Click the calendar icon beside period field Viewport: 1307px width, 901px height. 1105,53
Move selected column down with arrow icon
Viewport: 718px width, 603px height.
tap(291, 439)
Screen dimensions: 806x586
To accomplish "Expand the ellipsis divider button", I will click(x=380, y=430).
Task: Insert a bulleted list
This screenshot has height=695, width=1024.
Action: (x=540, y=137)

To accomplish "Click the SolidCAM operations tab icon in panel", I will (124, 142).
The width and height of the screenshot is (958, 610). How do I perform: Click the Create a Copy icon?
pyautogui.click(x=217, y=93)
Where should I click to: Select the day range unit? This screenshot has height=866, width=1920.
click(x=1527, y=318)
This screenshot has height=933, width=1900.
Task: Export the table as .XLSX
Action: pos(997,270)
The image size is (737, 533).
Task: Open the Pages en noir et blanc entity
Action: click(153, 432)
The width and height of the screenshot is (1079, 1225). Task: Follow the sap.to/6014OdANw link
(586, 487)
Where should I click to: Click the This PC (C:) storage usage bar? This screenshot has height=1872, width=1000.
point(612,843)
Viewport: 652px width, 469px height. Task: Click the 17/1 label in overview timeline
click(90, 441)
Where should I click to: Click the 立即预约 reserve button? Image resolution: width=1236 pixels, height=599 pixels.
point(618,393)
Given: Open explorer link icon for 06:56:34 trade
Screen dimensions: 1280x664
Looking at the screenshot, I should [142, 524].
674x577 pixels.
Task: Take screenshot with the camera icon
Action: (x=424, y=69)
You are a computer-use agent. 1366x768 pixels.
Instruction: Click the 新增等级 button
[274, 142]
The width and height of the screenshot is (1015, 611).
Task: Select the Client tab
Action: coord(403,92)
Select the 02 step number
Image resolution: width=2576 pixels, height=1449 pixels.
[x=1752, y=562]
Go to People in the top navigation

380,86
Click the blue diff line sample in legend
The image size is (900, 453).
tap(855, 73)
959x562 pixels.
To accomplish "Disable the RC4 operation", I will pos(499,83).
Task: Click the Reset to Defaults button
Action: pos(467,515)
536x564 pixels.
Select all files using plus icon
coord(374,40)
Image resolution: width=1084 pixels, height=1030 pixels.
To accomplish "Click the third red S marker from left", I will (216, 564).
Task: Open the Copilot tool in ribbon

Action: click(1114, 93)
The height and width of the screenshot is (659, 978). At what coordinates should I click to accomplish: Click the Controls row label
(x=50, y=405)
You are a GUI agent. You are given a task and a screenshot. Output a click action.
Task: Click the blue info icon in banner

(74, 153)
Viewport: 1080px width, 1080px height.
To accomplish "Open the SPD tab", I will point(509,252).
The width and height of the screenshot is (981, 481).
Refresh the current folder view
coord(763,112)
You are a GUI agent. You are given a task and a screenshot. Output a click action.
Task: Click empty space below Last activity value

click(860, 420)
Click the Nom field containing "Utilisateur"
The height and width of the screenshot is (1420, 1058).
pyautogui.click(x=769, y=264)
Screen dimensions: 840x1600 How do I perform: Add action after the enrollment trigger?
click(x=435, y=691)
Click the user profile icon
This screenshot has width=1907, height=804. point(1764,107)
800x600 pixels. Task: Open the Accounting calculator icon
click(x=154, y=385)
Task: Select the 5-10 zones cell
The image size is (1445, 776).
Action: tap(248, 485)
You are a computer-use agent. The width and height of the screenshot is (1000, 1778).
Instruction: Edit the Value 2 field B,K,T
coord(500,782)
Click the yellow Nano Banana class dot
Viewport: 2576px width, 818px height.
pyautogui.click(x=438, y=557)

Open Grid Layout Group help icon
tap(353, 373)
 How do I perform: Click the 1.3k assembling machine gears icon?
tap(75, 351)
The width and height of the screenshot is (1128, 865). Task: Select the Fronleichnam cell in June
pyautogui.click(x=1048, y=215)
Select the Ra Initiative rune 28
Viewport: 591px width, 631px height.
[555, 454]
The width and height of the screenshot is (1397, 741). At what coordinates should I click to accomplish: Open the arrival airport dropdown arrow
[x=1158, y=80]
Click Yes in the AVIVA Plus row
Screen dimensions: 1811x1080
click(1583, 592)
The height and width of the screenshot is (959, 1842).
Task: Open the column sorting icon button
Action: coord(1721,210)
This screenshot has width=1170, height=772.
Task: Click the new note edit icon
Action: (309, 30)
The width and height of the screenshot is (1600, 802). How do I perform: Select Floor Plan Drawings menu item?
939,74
-*-*-
**What needs to be done**
Your answer should consist of the lines from the line with "The width and height of the screenshot is (1079, 1225)." to the line with "Select the 02 step number" above, repeated exactly, both ends included.

**Response**
The width and height of the screenshot is (1079, 1225). Task: Follow the sap.to/6014OdANw link
(586, 487)
Where should I click to: Click the This PC (C:) storage usage bar? This screenshot has height=1872, width=1000.
point(612,843)
Viewport: 652px width, 469px height. Task: Click the 17/1 label in overview timeline
click(90, 441)
Where should I click to: Click the 立即预约 reserve button? Image resolution: width=1236 pixels, height=599 pixels.
point(618,393)
Given: Open explorer link icon for 06:56:34 trade
Screen dimensions: 1280x664
Looking at the screenshot, I should [142, 524].
674x577 pixels.
Task: Take screenshot with the camera icon
Action: (x=424, y=69)
You are a computer-use agent. 1366x768 pixels.
Instruction: Click the 新增等级 button
[274, 142]
The width and height of the screenshot is (1015, 611).
Task: Select the Client tab
Action: coord(403,92)
Select the 02 step number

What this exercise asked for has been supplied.